:: Source records ::
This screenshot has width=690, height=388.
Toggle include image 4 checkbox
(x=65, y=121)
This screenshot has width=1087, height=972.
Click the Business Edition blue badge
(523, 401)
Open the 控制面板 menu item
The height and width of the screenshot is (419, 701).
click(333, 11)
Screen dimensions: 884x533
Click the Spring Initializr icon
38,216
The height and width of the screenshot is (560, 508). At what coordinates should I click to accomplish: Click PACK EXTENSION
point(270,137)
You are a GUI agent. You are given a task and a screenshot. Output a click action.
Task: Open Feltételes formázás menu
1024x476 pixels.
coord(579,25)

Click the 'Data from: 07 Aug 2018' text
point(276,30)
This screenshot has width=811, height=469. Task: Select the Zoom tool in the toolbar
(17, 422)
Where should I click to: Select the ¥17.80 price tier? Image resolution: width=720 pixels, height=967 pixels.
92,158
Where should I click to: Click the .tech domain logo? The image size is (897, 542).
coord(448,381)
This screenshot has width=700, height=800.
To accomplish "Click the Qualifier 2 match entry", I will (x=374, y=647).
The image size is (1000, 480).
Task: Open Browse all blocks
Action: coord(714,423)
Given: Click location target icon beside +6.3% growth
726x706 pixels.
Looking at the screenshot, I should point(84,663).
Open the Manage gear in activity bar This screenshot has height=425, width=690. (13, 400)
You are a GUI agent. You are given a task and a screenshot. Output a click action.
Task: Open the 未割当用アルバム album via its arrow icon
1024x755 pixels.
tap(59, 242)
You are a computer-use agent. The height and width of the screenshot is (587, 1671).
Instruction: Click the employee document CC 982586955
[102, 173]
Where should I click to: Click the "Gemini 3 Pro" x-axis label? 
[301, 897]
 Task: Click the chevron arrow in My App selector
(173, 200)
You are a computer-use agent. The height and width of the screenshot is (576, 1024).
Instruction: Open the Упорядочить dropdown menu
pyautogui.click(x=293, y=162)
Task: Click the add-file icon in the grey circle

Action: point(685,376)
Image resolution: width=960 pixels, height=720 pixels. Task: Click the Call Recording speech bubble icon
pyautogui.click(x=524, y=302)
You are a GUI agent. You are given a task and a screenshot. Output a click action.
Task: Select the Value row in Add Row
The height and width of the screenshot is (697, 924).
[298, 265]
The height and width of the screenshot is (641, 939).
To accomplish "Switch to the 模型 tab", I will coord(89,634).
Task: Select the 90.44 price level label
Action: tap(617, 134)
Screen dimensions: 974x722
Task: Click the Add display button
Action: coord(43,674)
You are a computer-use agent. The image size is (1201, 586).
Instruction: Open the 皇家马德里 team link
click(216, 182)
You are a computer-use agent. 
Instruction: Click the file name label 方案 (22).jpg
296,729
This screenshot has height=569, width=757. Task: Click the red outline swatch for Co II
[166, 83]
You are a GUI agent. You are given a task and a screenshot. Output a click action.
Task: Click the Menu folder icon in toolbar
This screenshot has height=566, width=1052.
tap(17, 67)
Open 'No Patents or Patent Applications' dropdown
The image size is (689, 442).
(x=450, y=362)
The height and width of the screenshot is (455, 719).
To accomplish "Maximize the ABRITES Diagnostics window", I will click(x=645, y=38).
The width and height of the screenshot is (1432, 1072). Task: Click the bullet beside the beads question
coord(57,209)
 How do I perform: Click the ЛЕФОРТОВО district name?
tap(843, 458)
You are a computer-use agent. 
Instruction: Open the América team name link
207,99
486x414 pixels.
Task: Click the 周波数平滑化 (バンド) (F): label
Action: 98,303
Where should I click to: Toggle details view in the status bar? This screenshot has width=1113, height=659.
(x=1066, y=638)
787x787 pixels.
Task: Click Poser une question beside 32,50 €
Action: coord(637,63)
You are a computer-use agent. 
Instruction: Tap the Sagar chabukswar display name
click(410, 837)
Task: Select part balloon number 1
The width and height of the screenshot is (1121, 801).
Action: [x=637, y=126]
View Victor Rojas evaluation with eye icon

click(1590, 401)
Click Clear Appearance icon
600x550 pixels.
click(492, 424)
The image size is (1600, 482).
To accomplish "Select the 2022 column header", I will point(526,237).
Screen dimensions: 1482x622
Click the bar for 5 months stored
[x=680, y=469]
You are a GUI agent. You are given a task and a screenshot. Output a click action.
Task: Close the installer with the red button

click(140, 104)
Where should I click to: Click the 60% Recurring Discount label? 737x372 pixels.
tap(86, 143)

:: Action item ::
Restate the records above exactly.

:: Answer to the exercise ::
This screenshot has width=690, height=388.
Toggle include image 4 checkbox
(x=65, y=121)
This screenshot has width=1087, height=972.
Click the Business Edition blue badge
(523, 401)
Open the 控制面板 menu item
The height and width of the screenshot is (419, 701).
click(333, 11)
Screen dimensions: 884x533
Click the Spring Initializr icon
38,216
The height and width of the screenshot is (560, 508). At what coordinates should I click to accomplish: Click PACK EXTENSION
point(270,137)
You are a GUI agent. You are given a task and a screenshot. Output a click action.
Task: Open Feltételes formázás menu
1024x476 pixels.
coord(579,25)

Click the 'Data from: 07 Aug 2018' text
point(276,30)
This screenshot has width=811, height=469. Task: Select the Zoom tool in the toolbar
(17, 422)
Where should I click to: Select the ¥17.80 price tier? Image resolution: width=720 pixels, height=967 pixels.
92,158
Where should I click to: Click the .tech domain logo? The image size is (897, 542).
coord(448,381)
This screenshot has width=700, height=800.
To accomplish "Click the Qualifier 2 match entry", I will (x=374, y=647).
The image size is (1000, 480).
Task: Open Browse all blocks
Action: coord(714,423)
Given: Click location target icon beside +6.3% growth
726x706 pixels.
Looking at the screenshot, I should point(84,663).
Open the Manage gear in activity bar This screenshot has height=425, width=690. (13, 400)
You are a GUI agent. You are given a task and a screenshot. Output a click action.
Task: Open the 未割当用アルバム album via its arrow icon
1024x755 pixels.
tap(59, 242)
You are a computer-use agent. The height and width of the screenshot is (587, 1671).
Instruction: Click the employee document CC 982586955
[102, 173]
Where should I click to: Click the "Gemini 3 Pro" x-axis label? 
[301, 897]
 Task: Click the chevron arrow in My App selector
(173, 200)
You are a computer-use agent. The height and width of the screenshot is (576, 1024).
Instruction: Open the Упорядочить dropdown menu
pyautogui.click(x=293, y=162)
Task: Click the add-file icon in the grey circle

Action: point(685,376)
Image resolution: width=960 pixels, height=720 pixels. Task: Click the Call Recording speech bubble icon
pyautogui.click(x=524, y=302)
You are a GUI agent. You are given a task and a screenshot. Output a click action.
Task: Select the Value row in Add Row
The height and width of the screenshot is (697, 924).
[298, 265]
The height and width of the screenshot is (641, 939).
To accomplish "Switch to the 模型 tab", I will coord(89,634).
Task: Select the 90.44 price level label
Action: tap(617, 134)
Screen dimensions: 974x722
Task: Click the Add display button
Action: coord(43,674)
You are a computer-use agent. The image size is (1201, 586).
Instruction: Open the 皇家马德里 team link
click(216, 182)
You are a computer-use agent. 
Instruction: Click the file name label 方案 (22).jpg
296,729
This screenshot has height=569, width=757. Task: Click the red outline swatch for Co II
[166, 83]
You are a GUI agent. You are given a task and a screenshot. Output a click action.
Task: Click the Menu folder icon in toolbar
This screenshot has height=566, width=1052.
tap(17, 67)
Open 'No Patents or Patent Applications' dropdown
The image size is (689, 442).
(x=450, y=362)
The height and width of the screenshot is (455, 719).
To accomplish "Maximize the ABRITES Diagnostics window", I will click(x=645, y=38).
The width and height of the screenshot is (1432, 1072). Task: Click the bullet beside the beads question
coord(57,209)
 How do I perform: Click the ЛЕФОРТОВО district name?
tap(843, 458)
You are a computer-use agent. 
Instruction: Open the América team name link
207,99
486x414 pixels.
Task: Click the 周波数平滑化 (バンド) (F): label
Action: 98,303
Where should I click to: Toggle details view in the status bar? This screenshot has width=1113, height=659.
(x=1066, y=638)
787x787 pixels.
Task: Click Poser une question beside 32,50 €
Action: coord(637,63)
You are a computer-use agent. 
Instruction: Tap the Sagar chabukswar display name
click(410, 837)
Task: Select part balloon number 1
The width and height of the screenshot is (1121, 801).
Action: [x=637, y=126]
View Victor Rojas evaluation with eye icon

click(1590, 401)
Click Clear Appearance icon
600x550 pixels.
click(492, 424)
The image size is (1600, 482).
To accomplish "Select the 2022 column header", I will point(526,237).
Screen dimensions: 1482x622
Click the bar for 5 months stored
[x=680, y=469]
You are a GUI agent. You are given a task and a screenshot. Output a click action.
Task: Close the installer with the red button

click(140, 104)
Where should I click to: Click the 60% Recurring Discount label? 737x372 pixels.
tap(86, 143)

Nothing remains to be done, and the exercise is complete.